Em poucas ocasiões, uma peça de roupa causou tantos comentários entre brasileiros, como no episódio do vestido da estudante de Turismo Geisy Villa Nova Arruda, 20 anos, da Uniban, São Paulo. Nas últimas duas semanas, o minivestido de Geisy agitou organizações pró-mulheres, foi destaque em na imprensa nacional e ainda fez com que os alunos da Universidade de Brasília (UNB) tirassem a roupa em protesto ao que aconteceu com a universitária ela foi ameaçada de agressão e estupro pelos colegas e chegou a ser expulsa da Uniban (a faculdade voltou atrás).
Afinal, um vestido deveria causar tanto alvoroço? A resposta é não, na opinião de especialistas entrevistados. Isto porque, as pessoas deveriam ser livres para escolher o tipo de roupa que vão usar, sem dar explicações a ninguém sobre isso. Uma pesquisa encomendada pela Gazeta do Povo mostra, porém, que, na prática, as pessoas ainda são bastante conservadoras em relação à vestimenta.
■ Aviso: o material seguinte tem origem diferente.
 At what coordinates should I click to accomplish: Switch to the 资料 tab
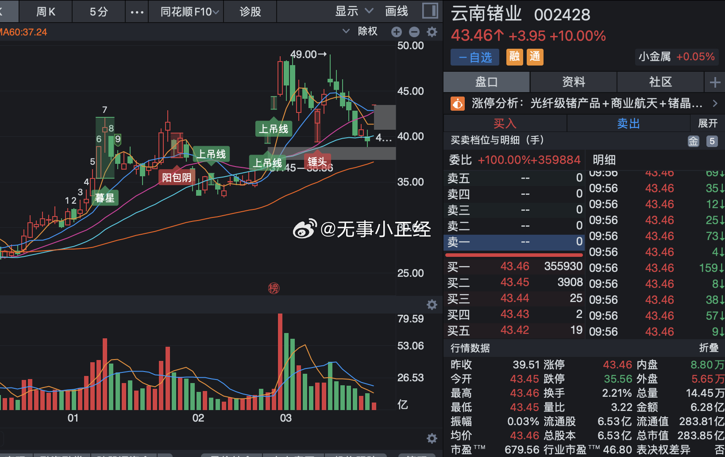click(x=573, y=82)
Dos 505 moradores de Curitiba entrevistados pelo Instituto Paraná Pesquisas, nos dias 10 e 11 de novembro, 63% dizem que a estudante exagerou no modelito. E o porcentual de rejeição aumenta quando a pergunta é mais genérica: 71% falam que é inadequado usar uma minissaia no trabalho, na escola ou na faculdade. Já quanto às blusas decotadas ou transparentes, 75% afirmam que não é aconselhável ir a esses locais com roupas deste tipo.
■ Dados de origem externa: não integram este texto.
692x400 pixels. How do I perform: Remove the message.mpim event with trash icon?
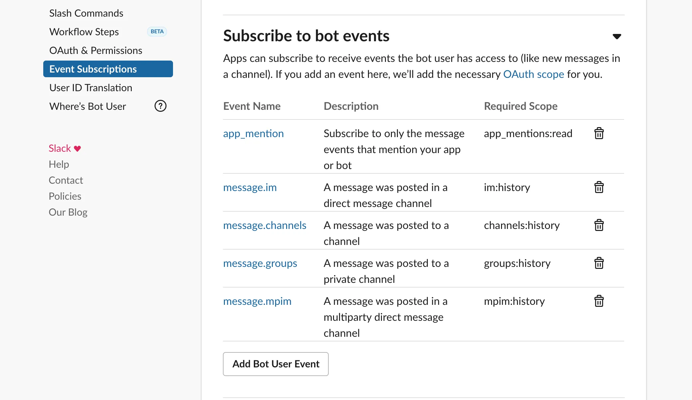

"Não deveríamos nem entrar em discussão se ela exagerou ou não na roupa, principalmente se a faculdade não dispõe de um código de vestimenta, que é mais comum nas escolas", afirma a doutora em educação Maria Rita de Assis César, pesquisadora do Núcleo de Estudos do Gênero da Universidade Federal do Paraná (UFPR). Maria Rita lembra que a universidade deve ser um local de produção de conhecimento e não um ambiente para se ensinar códigos de vestimenta. "É moralizante a ideia de pensar que a faculdade vai ensinar as pessoas a se comportar. Deve ser, antes de tudo, um ambiente de pluralidade", diz.
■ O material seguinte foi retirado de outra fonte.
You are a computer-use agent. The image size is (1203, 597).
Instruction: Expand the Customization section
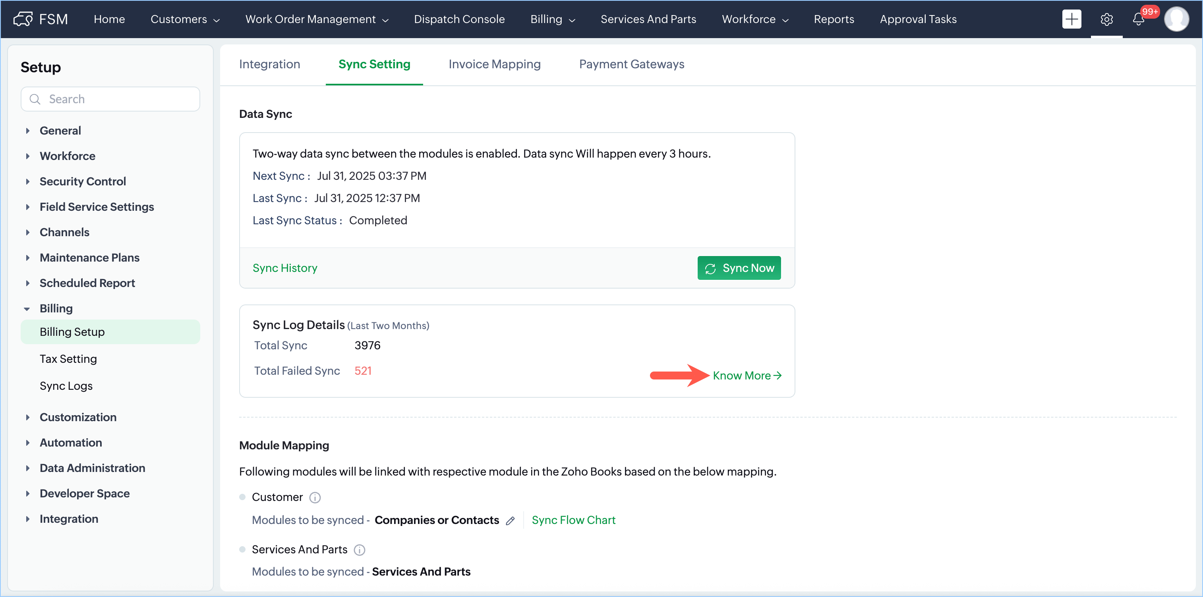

O Brasil é um país de contradições, conforme aponta Maria Rita. É difícil explicar sem um tom mais filosófico o que leva os brasileiros a admitir o carnaval com mulheres e homens nus e não se importar em ver mulheres na praia com minibiquinis, mas hostilizar uma jovem que foi com um vestido mais curto à universidade. "É como se tudo tivesse um local autorizado para acontecer." O filósofo e professor Carlos Ramalhete afirmou, em artigo publicado esta semana na Gazeta, que o corpo exposto da universitária suscita o desejo desordenado de muitos: é o instinto humano "incontrolável". Os jovens da Uniban, então, estariam "desprovidos de autocontrole e introjeção das regras sociais e respeito ao próximo."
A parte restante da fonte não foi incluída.